Stay up to date with notifications from The Independent

Notifications can be managed in browser preferences.

Oil, gas and steel costs could derail recovery, warns CBI

Philip Thornton,Economics Correspondent
Monday 18 October 2004 00:00 BST
Comments

Businesses are facing a £5bn increase in their fuel bills this winter that could jeopardise the faltering industrial recovery, the head of the CBI will warn tonight.

Digby Jones will tell some 900 business leaders gathered for the UK's largest manufacturing event that the Government must avoid any moves that would lead to further price rises. His warning came as an independent forecaster said that oil prices alone could wipe 0.5 per cent off UK growth next year, undermining the Treasury's forecasts for another bumper performance.

Mr Jones will say that employers have been reporting average price rises for electricity and gas of some 40 per cent over the past year alone. Taking account of forecasts for winter prices, the cost of gas and electricity could rise by more than £5bn next year, he will warn. In addition, the prices of metals such as steel are more than 55 per cent higher than the same period last year. This comes hard on the heels of rises in the price of oil, which has soared by almost 75 per cent in the past 12 months.

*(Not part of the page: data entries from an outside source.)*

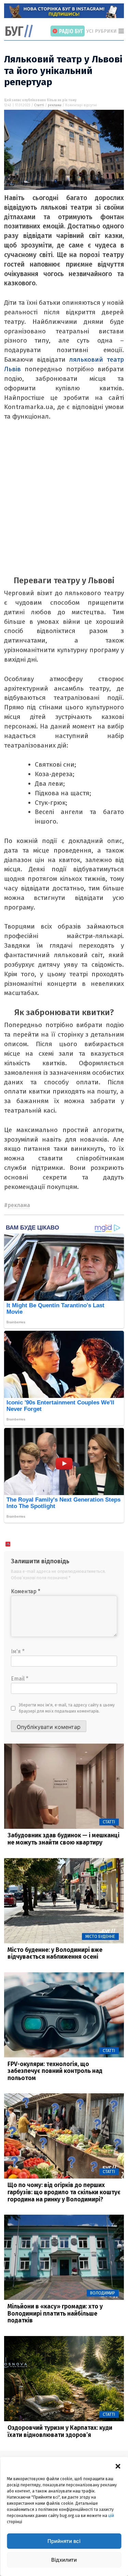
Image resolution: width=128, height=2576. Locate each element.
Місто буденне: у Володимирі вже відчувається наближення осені (55, 1953)
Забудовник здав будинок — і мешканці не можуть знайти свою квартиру (63, 1839)
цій (111, 2515)
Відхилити (64, 2560)
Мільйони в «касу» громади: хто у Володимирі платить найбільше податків (55, 2313)
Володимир (102, 2293)
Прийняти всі (64, 2541)
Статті (39, 105)
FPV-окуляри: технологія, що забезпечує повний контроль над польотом (55, 2071)
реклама (54, 105)
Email (19, 1678)
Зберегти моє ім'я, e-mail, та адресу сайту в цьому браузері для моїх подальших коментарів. (67, 1708)
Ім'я (18, 1651)
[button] (117, 2465)
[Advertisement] (64, 502)
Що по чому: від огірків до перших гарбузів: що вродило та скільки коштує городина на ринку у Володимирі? (64, 2192)
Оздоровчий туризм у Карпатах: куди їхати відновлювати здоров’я (60, 2431)
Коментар (25, 1591)
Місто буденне (100, 1936)
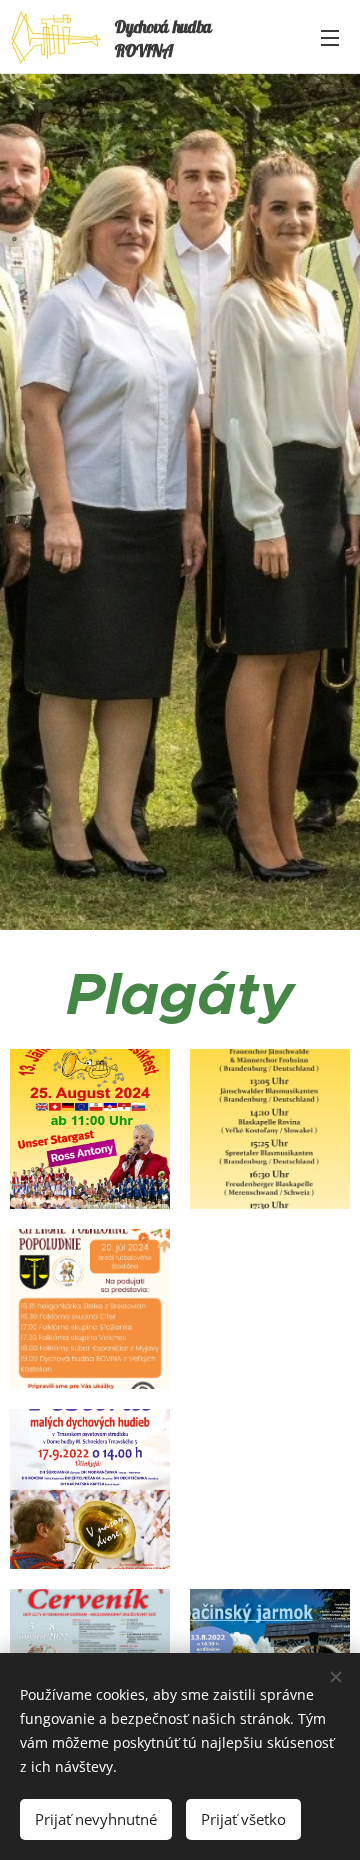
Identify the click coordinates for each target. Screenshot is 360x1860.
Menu (330, 37)
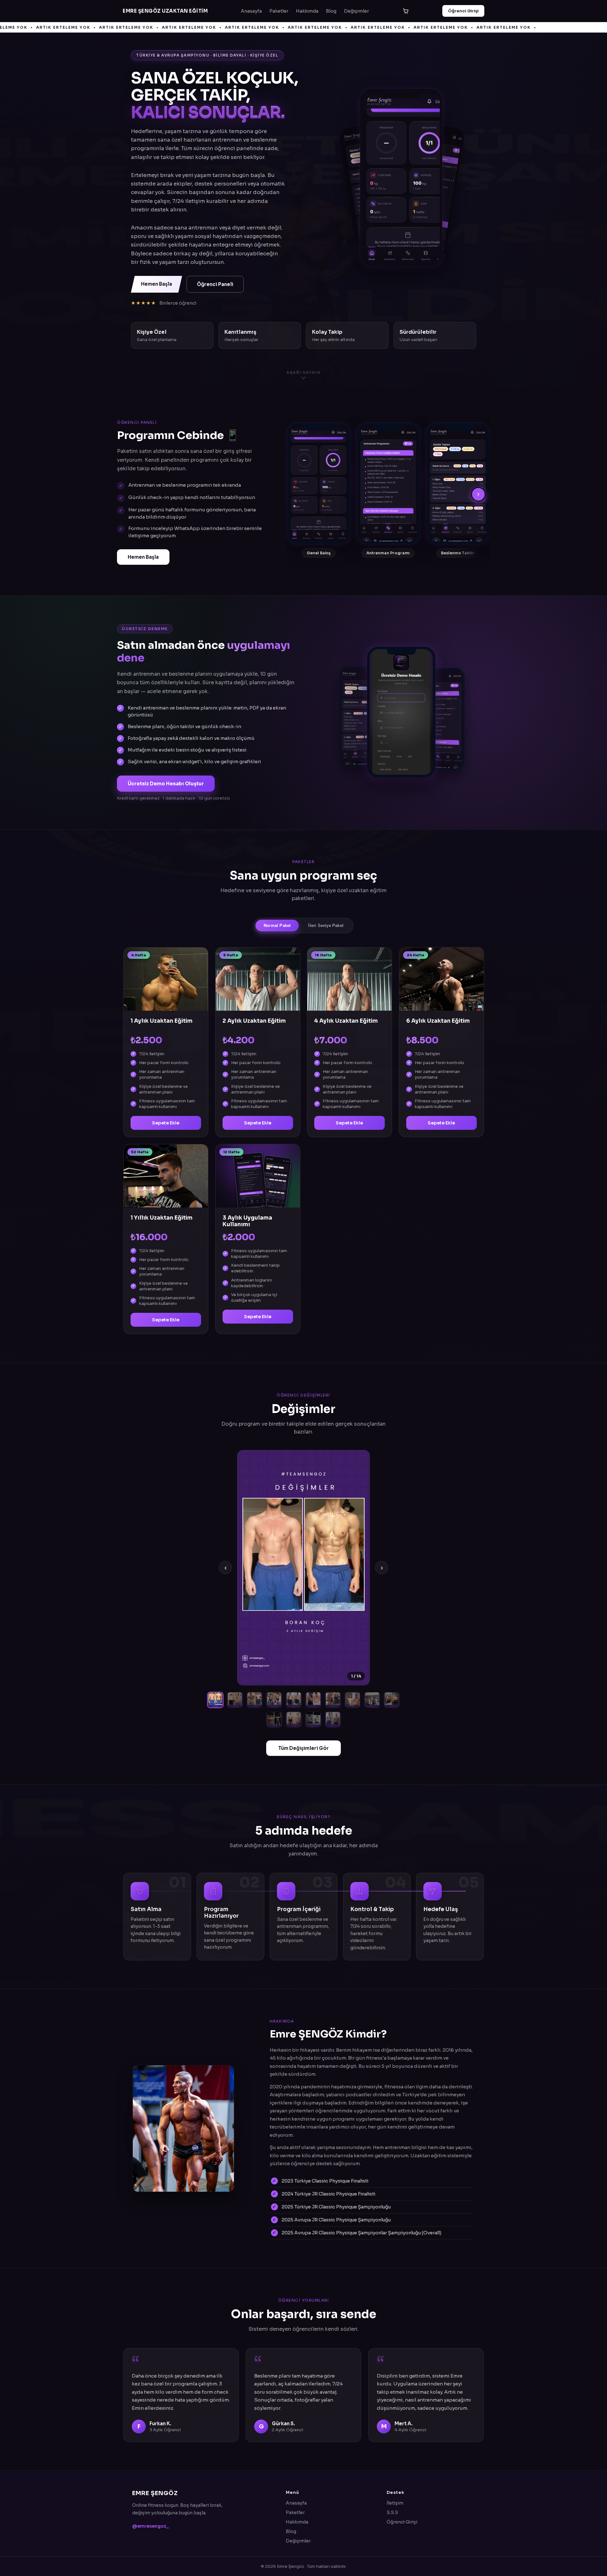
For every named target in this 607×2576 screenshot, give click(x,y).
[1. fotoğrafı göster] (215, 1700)
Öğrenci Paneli (215, 284)
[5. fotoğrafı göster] (293, 1700)
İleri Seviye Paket (325, 925)
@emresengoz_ (150, 2526)
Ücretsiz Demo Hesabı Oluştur (166, 784)
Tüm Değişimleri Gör (303, 1748)
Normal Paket (277, 925)
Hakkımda (307, 11)
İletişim (395, 2503)
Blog (331, 11)
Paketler (278, 11)
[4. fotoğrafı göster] (274, 1700)
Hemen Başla (156, 284)
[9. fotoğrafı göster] (372, 1700)
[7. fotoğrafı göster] (333, 1700)
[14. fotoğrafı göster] (333, 1719)
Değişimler (356, 11)
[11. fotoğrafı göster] (274, 1719)
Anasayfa (251, 11)
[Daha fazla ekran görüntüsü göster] (480, 494)
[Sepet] (405, 11)
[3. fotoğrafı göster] (254, 1700)
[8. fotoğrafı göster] (352, 1700)
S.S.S (392, 2512)
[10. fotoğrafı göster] (391, 1700)
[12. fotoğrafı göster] (293, 1719)
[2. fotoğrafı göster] (235, 1700)
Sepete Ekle (165, 1123)
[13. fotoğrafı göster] (313, 1719)
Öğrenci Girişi (463, 11)
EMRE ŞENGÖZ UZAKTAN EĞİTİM (165, 11)
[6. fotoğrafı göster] (313, 1700)
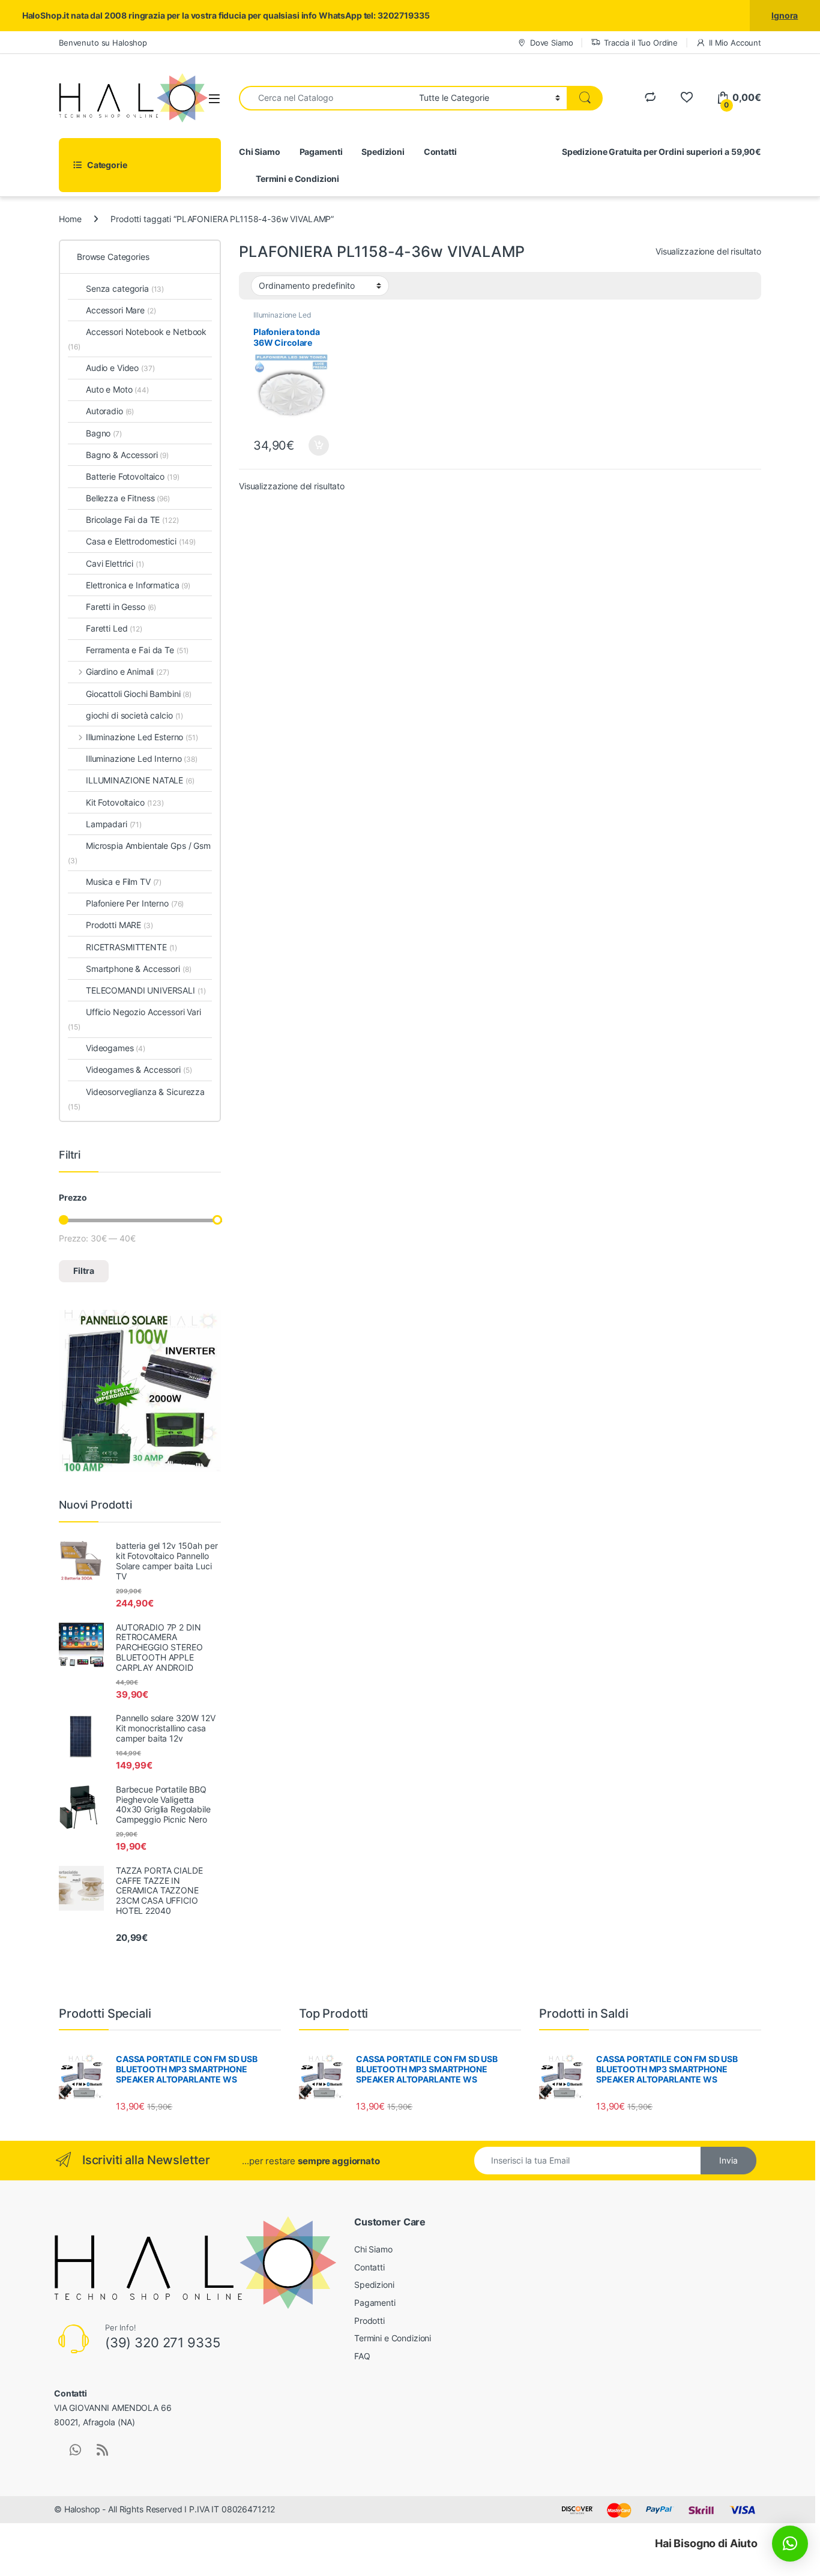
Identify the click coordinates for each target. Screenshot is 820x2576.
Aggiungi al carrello (312, 445)
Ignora (784, 15)
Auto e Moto (117, 389)
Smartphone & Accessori (138, 969)
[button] (790, 2544)
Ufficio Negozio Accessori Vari (134, 1019)
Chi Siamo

"I am worried that rising costs will take the wind out of the sails of the manufacturing recovery," he will tell the CBI's national manufacturing dinner in Birmingham. He said ministers should take account of the pressure firms were under when setting the levels of carbon targets and business taxation in the Budget and next month's pre-Budget report. "If ministers do anything to harm manufacturers now, they will be scoring a real own goal," he will say.

Mr Jones will say that while the Government needs to meet climate change targets, it must also be based on a "fair carbon allocation" for key sectors such as electricity and manufacturing. Ministers must continue to resist damaging EU regulations on working time and employment of temporary agency staff, he will say.

His warning comes just days after the British Chambers of Commerce warned that the welter of new regulations was choking the recovery across business. David Frost, its director general, urged ministers to "just stop" imposing new red tape, singling out rules on access for disabled workers and year-long paid maternity leave. "The unions appear to have the ascendancy," he said.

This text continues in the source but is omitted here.